We use the mean $\overline{x}$
as a reference point to investigate the spread.
One possibility could be the sum of the differences around the mean.
$\sum (x - \overline{x})$
But, here the positive and negative differences always add up to zero.
One could consider using the absolute value of the differences $\sum \mid x - \overline{x}\mid$
or the sum of squares of the differences $\sum (x - \overline{x})^2$
To make this independent of the number of values, we take the mean of the latter. This is called the variance, and is often used in statistics.
Variance - Varianz
The variance and the square root of the variance called the standard deviation (s.d.) is used to measure the spread of data. In German, it is called Standardabweichung.
$s = \sqrt{V(x)}$
in a sample
or
$\sigma = \sqrt{V(x)}$
in a population
German definition:
exercise
formulas
$${V(x) = \frac{\sum (x - \overline{x})^2}{n}}$$
$${\text{standard deviation} = \sqrt{\frac{\sum (x - \overline{x})^2}{n}}}$$
alternative formula for variance and s.d.

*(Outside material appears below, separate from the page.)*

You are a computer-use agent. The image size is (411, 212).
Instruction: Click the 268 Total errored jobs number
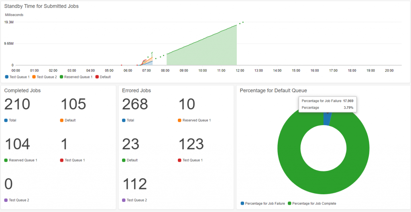[135, 104]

$${\begin{align} V(x) & = \frac{\sum (x - \overline{x})^2}{n} \newline & = \frac{1}{n} \sum (x - \overline{x})(x - \overline{x}) \newline & = \frac{1}{n} \sum (x^2 - 2x\overline{x} + (\overline{x})^2) \newline & = \frac{\sum x^2}{n} - \frac{\sum 2x\overline{x}}{n} + \frac{\sum (\overline{x})^2}{n} \end{align}}$$
As $\overline{x}$
is a constant it can be taking ouside the sum.
$${\frac{\sum 2x\overline{x}}{n} = 2\overline{x}\frac{\sum x}{n} = 2\overline{x}\overline{x} = 2(\overline{x})^2}$$
Also, in $\frac{\sum (\overline{x})^2}{n}$
the term $(\overline{x})^2$
is added to itself n times and the result is divided by n. So,
$${\frac{\sum (\overline{x})^2}{n}= \frac{n(\overline{x})^2}{n}= (\overline{x})^2}$$
Now the equation for the variance becomes
$${\begin{align} V(x) & = \frac{\sum x^2}{n} - 2(\overline{x})^2 + (\overline{x})^2 \newline & = \frac{\sum x^2}{n} - (\overline{x})^2 \end{align}}$$
This form of the equation saves a lot of work when calculating the variance directly.
variance and standard deviation in a binomial distribution
$${\begin{align} V(x) = n \cdot p \cdot (1-p) \end{align}}$$
$${\begin{align} V(x) = n \cdot p \cdot q \end{align}}$$ for $q = 1 - p$
$E(x) = n \cdot p$